**DESCRIPTION OF THE TASK:** Output each of the rows below as a Markdown table with the columns "No." and "Text", numbering them in order and skipping any blank lines.

#### DATA SUPPLIED

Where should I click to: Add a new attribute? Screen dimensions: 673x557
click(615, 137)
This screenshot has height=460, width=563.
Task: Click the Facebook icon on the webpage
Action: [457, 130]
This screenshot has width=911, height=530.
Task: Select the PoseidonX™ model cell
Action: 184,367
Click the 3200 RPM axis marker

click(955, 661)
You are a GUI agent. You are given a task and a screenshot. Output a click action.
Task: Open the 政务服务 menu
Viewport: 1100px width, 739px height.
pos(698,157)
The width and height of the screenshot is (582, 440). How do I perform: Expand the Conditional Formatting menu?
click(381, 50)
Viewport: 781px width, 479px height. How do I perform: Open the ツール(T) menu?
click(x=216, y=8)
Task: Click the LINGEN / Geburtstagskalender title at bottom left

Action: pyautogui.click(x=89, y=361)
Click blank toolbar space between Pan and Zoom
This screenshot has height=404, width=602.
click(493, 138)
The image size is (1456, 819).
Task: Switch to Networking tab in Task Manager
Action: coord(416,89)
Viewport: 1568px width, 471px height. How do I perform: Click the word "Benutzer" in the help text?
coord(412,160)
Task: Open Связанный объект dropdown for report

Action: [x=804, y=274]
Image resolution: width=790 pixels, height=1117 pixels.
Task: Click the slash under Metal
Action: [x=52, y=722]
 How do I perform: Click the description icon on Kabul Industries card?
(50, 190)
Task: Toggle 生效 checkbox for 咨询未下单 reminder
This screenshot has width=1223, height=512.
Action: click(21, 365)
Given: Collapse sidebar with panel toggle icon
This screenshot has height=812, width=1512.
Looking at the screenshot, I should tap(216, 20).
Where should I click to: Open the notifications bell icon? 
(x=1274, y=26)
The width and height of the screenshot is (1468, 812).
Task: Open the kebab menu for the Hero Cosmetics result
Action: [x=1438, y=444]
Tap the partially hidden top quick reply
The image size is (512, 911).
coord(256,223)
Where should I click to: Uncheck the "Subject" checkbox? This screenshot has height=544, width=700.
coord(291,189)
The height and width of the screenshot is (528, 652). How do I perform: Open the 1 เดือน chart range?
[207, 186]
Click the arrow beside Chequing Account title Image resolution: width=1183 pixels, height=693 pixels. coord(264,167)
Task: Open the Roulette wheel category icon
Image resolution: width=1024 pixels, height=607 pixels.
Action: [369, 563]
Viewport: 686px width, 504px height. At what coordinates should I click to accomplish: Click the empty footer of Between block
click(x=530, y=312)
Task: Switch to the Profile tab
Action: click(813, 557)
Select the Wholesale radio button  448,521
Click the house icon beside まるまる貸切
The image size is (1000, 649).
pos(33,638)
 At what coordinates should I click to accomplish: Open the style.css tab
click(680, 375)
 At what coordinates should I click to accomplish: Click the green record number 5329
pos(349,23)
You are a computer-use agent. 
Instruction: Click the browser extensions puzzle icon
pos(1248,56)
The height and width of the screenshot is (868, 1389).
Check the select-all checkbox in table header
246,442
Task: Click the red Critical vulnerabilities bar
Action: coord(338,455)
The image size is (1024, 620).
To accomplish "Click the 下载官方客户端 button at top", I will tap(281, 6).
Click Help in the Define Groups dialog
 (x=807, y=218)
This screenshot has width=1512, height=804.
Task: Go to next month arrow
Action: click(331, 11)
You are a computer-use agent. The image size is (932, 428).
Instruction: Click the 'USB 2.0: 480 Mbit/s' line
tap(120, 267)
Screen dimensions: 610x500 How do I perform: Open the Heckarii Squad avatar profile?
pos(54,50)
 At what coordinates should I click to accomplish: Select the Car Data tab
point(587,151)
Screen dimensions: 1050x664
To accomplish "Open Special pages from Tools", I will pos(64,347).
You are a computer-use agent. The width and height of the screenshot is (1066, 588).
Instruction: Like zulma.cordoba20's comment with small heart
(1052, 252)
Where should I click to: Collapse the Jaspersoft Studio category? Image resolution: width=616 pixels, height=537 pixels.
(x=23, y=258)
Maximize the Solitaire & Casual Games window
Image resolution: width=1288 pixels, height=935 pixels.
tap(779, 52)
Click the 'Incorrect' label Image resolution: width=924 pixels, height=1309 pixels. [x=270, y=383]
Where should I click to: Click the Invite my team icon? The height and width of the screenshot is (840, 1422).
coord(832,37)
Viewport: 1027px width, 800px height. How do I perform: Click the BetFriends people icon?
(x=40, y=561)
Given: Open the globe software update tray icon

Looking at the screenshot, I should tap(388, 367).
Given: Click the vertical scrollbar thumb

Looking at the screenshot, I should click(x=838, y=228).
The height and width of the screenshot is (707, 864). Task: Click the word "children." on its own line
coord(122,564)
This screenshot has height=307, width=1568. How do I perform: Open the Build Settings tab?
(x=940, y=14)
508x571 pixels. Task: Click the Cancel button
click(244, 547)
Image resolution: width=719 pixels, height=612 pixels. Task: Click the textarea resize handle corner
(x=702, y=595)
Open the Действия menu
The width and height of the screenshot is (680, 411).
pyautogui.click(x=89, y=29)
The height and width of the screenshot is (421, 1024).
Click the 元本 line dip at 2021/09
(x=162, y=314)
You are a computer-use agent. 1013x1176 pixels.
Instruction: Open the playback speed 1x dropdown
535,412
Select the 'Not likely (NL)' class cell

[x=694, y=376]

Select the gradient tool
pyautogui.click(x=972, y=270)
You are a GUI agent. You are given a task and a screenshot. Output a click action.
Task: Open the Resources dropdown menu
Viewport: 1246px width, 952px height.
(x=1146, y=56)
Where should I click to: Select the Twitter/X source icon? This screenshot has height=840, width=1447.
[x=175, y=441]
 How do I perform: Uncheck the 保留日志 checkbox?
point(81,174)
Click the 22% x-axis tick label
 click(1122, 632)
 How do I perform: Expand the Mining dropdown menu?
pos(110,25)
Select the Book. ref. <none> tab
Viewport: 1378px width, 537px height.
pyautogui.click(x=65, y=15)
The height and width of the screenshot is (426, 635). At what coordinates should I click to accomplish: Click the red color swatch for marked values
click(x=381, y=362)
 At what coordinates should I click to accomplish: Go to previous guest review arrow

########

**THE OUTPUT:**
| No. | Text |
|---|---|
| 1 | Where should I click to: Add a new attribute? Screen dimensions: 673x557 |
| 2 | click(615, 137) |
| 3 | This screenshot has height=460, width=563. |
| 4 | Task: Click the Facebook icon on the webpage |
| 5 | Action: [457, 130] |
| 6 | This screenshot has width=911, height=530. |
| 7 | Task: Select the PoseidonX™ model cell |
| 8 | Action: 184,367 |
| 9 | Click the 3200 RPM axis marker |
| 10 | click(955, 661) |
| 11 | You are a GUI agent. You are given a task and a screenshot. Output a click action. |
| 12 | Task: Open the 政务服务 menu |
| 13 | Viewport: 1100px width, 739px height. |
| 14 | pos(698,157) |
| 15 | The width and height of the screenshot is (582, 440). How do I perform: Expand the Conditional Formatting menu? |
| 16 | click(381, 50) |
| 17 | Viewport: 781px width, 479px height. How do I perform: Open the ツール(T) menu? |
| 18 | click(x=216, y=8) |
| 19 | Task: Click the LINGEN / Geburtstagskalender title at bottom left |
| 20 | Action: pyautogui.click(x=89, y=361) |
| 21 | Click blank toolbar space between Pan and Zoom |
| 22 | This screenshot has height=404, width=602. |
| 23 | click(493, 138) |
| 24 | The image size is (1456, 819). |
| 25 | Task: Switch to Networking tab in Task Manager |
| 26 | Action: coord(416,89) |
| 27 | Viewport: 1568px width, 471px height. How do I perform: Click the word "Benutzer" in the help text? |
| 28 | coord(412,160) |
| 29 | Task: Open Связанный объект dropdown for report |
| 30 | Action: [x=804, y=274] |
| 31 | Image resolution: width=790 pixels, height=1117 pixels. |
| 32 | Task: Click the slash under Metal |
| 33 | Action: [x=52, y=722] |
| 34 |  How do I perform: Click the description icon on Kabul Industries card? |
| 35 | (50, 190) |
| 36 | Task: Toggle 生效 checkbox for 咨询未下单 reminder |
| 37 | This screenshot has width=1223, height=512. |
| 38 | Action: click(21, 365) |
| 39 | Given: Collapse sidebar with panel toggle icon |
| 40 | This screenshot has height=812, width=1512. |
| 41 | Looking at the screenshot, I should tap(216, 20). |
| 42 | Where should I click to: Open the notifications bell icon?  |
| 43 | (x=1274, y=26) |
| 44 | The width and height of the screenshot is (1468, 812). |
| 45 | Task: Open the kebab menu for the Hero Cosmetics result |
| 46 | Action: [x=1438, y=444] |
| 47 | Tap the partially hidden top quick reply |
| 48 | The image size is (512, 911). |
| 49 | coord(256,223) |
| 50 | Where should I click to: Uncheck the "Subject" checkbox? This screenshot has height=544, width=700. |
| 51 | coord(291,189) |
| 52 | The height and width of the screenshot is (528, 652). How do I perform: Open the 1 เดือน chart range? |
| 53 | [207, 186] |
| 54 | Click the arrow beside Chequing Account title Image resolution: width=1183 pixels, height=693 pixels. coord(264,167) |
| 55 | Task: Open the Roulette wheel category icon |
| 56 | Image resolution: width=1024 pixels, height=607 pixels. |
| 57 | Action: [369, 563] |
| 58 | Viewport: 686px width, 504px height. At what coordinates should I click to accomplish: Click the empty footer of Between block |
| 59 | click(x=530, y=312) |
| 60 | Task: Switch to the Profile tab |
| 61 | Action: click(813, 557) |
| 62 | Select the Wholesale radio button  448,521 |
| 63 | Click the house icon beside まるまる貸切 |
| 64 | The image size is (1000, 649). |
| 65 | pos(33,638) |
| 66 |  At what coordinates should I click to accomplish: Open the style.css tab |
| 67 | click(680, 375) |
| 68 |  At what coordinates should I click to accomplish: Click the green record number 5329 |
| 69 | pos(349,23) |
| 70 | You are a computer-use agent.  |
| 71 | Instruction: Click the browser extensions puzzle icon |
| 72 | pos(1248,56) |
| 73 | The height and width of the screenshot is (868, 1389). |
| 74 | Check the select-all checkbox in table header |
| 75 | 246,442 |
| 76 | Task: Click the red Critical vulnerabilities bar |
| 77 | Action: coord(338,455) |
| 78 | The image size is (1024, 620). |
| 79 | To accomplish "Click the 下载官方客户端 button at top", I will tap(281, 6). |
| 80 | Click Help in the Define Groups dialog |
| 81 |  (x=807, y=218) |
| 82 | This screenshot has width=1512, height=804. |
| 83 | Task: Go to next month arrow |
| 84 | Action: click(331, 11) |
| 85 | You are a computer-use agent. The image size is (932, 428). |
| 86 | Instruction: Click the 'USB 2.0: 480 Mbit/s' line |
| 87 | tap(120, 267) |
| 88 | Screen dimensions: 610x500 How do I perform: Open the Heckarii Squad avatar profile? |
| 89 | pos(54,50) |
| 90 |  At what coordinates should I click to accomplish: Select the Car Data tab |
| 91 | point(587,151) |
| 92 | Screen dimensions: 1050x664 |
| 93 | To accomplish "Open Special pages from Tools", I will pos(64,347). |
| 94 | You are a computer-use agent. The width and height of the screenshot is (1066, 588). |
| 95 | Instruction: Like zulma.cordoba20's comment with small heart |
| 96 | (1052, 252) |
| 97 | Where should I click to: Collapse the Jaspersoft Studio category? Image resolution: width=616 pixels, height=537 pixels. |
| 98 | (x=23, y=258) |
| 99 | Maximize the Solitaire & Casual Games window |
| 100 | Image resolution: width=1288 pixels, height=935 pixels. |
| 101 | tap(779, 52) |
| 102 | Click the 'Incorrect' label Image resolution: width=924 pixels, height=1309 pixels. [x=270, y=383] |
| 103 | Where should I click to: Click the Invite my team icon? The height and width of the screenshot is (840, 1422). |
| 104 | coord(832,37) |
| 105 | Viewport: 1027px width, 800px height. How do I perform: Click the BetFriends people icon? |
| 106 | (x=40, y=561) |
| 107 | Given: Open the globe software update tray icon |
| 108 | Looking at the screenshot, I should tap(388, 367). |
| 109 | Given: Click the vertical scrollbar thumb |
| 110 | Looking at the screenshot, I should click(x=838, y=228). |
| 111 | The height and width of the screenshot is (707, 864). Task: Click the word "children." on its own line |
| 112 | coord(122,564) |
| 113 | This screenshot has height=307, width=1568. How do I perform: Open the Build Settings tab? |
| 114 | (x=940, y=14) |
| 115 | 508x571 pixels. Task: Click the Cancel button |
| 116 | click(244, 547) |
| 117 | Image resolution: width=719 pixels, height=612 pixels. Task: Click the textarea resize handle corner |
| 118 | (x=702, y=595) |
| 119 | Open the Действия menu |
| 120 | The width and height of the screenshot is (680, 411). |
| 121 | pyautogui.click(x=89, y=29) |
| 122 | The height and width of the screenshot is (421, 1024). |
| 123 | Click the 元本 line dip at 2021/09 |
| 124 | (x=162, y=314) |
| 125 | You are a computer-use agent. 1013x1176 pixels. |
| 126 | Instruction: Open the playback speed 1x dropdown |
| 127 | 535,412 |
| 128 | Select the 'Not likely (NL)' class cell |
| 129 | [x=694, y=376] |
| 130 | Select the gradient tool |
| 131 | pyautogui.click(x=972, y=270) |
| 132 | You are a GUI agent. You are given a task and a screenshot. Output a click action. |
| 133 | Task: Open the Resources dropdown menu |
| 134 | Viewport: 1246px width, 952px height. |
| 135 | (x=1146, y=56) |
| 136 | Where should I click to: Select the Twitter/X source icon? This screenshot has height=840, width=1447. |
| 137 | [x=175, y=441] |
| 138 |  How do I perform: Uncheck the 保留日志 checkbox? |
| 139 | point(81,174) |
| 140 | Click the 22% x-axis tick label |
| 141 |  click(1122, 632) |
| 142 |  How do I perform: Expand the Mining dropdown menu? |
| 143 | pos(110,25) |
| 144 | Select the Book. ref. <none> tab |
| 145 | Viewport: 1378px width, 537px height. |
| 146 | pyautogui.click(x=65, y=15) |
| 147 | The height and width of the screenshot is (426, 635). At what coordinates should I click to accomplish: Click the red color swatch for marked values |
| 148 | click(x=381, y=362) |
| 149 |  At what coordinates should I click to accomplish: Go to previous guest review arrow |